You have seen corpses being carried down the road for burning. You have also been standing at the roadside and felt sympathy for a moment. And you might have said, “This poor guy has died – what a tragedy! He was still young, he left behind his young wife and kids. How tragic!” You had pity for the dead person – you didn’t feel any pity for yourself.
The person dying brought the message of your death: today he goes carried on a stretcher, tomorrow or the next day you will be loaded up and carried away. Just as you are standing at the roadside feeling sympathy for him, other people will also be standing along the road feeling sympathy for you. You will be so helpless that you won’t even be able to thank them. The dead body you see going down the road is yours.
If you have the eyes, the vision, the depth, a profound awareness, then when one man dies, the whole of humanity dies and life becomes meaningless. Buddha renounced everything and went away. But when he became enlightened he thought that whoever was going to wake up would wake up anyway, without anyone awakening him. For that person any excuse would be enough.

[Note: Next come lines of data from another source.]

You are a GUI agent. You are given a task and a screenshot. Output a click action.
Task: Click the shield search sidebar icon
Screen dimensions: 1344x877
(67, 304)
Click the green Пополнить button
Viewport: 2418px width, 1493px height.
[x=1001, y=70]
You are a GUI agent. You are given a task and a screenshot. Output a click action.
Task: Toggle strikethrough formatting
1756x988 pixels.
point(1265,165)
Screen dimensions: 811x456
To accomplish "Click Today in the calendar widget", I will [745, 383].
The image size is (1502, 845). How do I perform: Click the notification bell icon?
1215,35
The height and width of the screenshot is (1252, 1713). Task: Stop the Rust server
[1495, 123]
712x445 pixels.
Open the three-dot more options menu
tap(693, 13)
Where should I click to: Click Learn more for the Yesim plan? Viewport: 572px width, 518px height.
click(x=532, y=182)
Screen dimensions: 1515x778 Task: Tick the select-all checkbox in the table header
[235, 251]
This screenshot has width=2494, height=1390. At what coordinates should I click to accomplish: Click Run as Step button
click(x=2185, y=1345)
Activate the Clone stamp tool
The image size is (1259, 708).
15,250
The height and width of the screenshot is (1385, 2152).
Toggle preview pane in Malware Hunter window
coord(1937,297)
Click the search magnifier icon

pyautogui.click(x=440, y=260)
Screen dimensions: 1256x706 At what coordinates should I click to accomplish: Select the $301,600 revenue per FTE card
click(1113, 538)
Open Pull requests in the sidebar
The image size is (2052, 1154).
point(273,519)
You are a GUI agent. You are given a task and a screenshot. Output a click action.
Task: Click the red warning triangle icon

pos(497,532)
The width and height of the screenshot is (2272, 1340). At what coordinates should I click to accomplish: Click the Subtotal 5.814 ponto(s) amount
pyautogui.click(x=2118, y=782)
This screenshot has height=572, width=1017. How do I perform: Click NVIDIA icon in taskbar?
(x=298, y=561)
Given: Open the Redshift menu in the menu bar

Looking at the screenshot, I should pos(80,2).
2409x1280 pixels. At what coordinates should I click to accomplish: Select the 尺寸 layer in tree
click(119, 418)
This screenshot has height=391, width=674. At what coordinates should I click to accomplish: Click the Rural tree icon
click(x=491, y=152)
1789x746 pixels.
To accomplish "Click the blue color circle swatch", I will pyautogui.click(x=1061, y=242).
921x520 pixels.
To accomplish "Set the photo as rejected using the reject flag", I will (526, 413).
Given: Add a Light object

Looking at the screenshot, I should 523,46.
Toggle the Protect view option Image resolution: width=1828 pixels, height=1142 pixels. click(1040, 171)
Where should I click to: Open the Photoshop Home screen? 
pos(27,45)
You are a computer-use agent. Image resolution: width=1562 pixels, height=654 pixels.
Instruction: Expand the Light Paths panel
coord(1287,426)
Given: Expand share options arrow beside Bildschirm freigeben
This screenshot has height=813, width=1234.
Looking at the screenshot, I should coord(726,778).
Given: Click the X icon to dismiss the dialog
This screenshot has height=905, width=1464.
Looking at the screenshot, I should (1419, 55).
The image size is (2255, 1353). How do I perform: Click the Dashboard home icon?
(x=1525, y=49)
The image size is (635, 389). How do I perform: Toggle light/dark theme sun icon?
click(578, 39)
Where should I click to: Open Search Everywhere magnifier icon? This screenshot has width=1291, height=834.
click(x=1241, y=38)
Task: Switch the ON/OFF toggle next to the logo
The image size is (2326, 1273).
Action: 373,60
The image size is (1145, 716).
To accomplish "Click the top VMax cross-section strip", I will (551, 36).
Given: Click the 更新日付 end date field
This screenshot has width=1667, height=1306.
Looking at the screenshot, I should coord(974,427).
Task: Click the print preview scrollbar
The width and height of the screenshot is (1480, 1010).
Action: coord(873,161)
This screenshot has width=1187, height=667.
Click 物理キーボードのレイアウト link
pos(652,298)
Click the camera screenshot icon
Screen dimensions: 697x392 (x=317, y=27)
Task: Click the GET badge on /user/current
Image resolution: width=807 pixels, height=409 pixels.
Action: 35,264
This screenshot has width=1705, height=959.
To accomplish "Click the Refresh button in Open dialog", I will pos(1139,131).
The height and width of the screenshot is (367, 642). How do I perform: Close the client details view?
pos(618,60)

It is said that a Zen nun was carrying water back from the well when her pole broke and the pots crashed down. It was a fullmoon night, and the moon was reflected in the water pots. Shouldering the pole with the pots suspended from it, she was returning to the ashram and watching the reflection of the moon in the pots. The pots fell. She stood there in shock. The pots fell, water flowed out – the moon too flowed out. It is said enlightenment occurred then and there; samadhi happened. She returned dancing. She had seen that this world is nothing more than a reflection.
Whatever we go on making here will break any moment. All these moons will vanish. All these beautiful poems will disappear. These charming faces will all vanish. They are all reflections on water. She saw this – all was finished.
Buddha thought, “What’s the use? Who will I speak to? Those who are going to wake up will wake up sooner or later without me, it is only a question of a little time. And those who don’t want to wake up, even if I scream and shout they will just roll over and go back to sleep. If they open their eyes they will look angry and ask, ‘Why are you disturbing my sleep? Don’t you have anything better to do? Can’t you let those who want to sleep, sleep in peace? I was sleeping soundly and you come along to wake me up.’”
You tell someone to wake you up early, and when he wakes you, you are angry. You had told him, “I have to catch a train: wake me up early, at four o’clock.” But when he wakes you up you are ready to kill!
Immanuel Kant was a great German thinker. He would get up every day at three o’clock in the morning. He followed the clock, followed the very hands of the clock. It is said that when he went to the university to teach, people along the way set their watches by him – because for years, thirty years continuously, he would set out at exactly the same minute, the same second.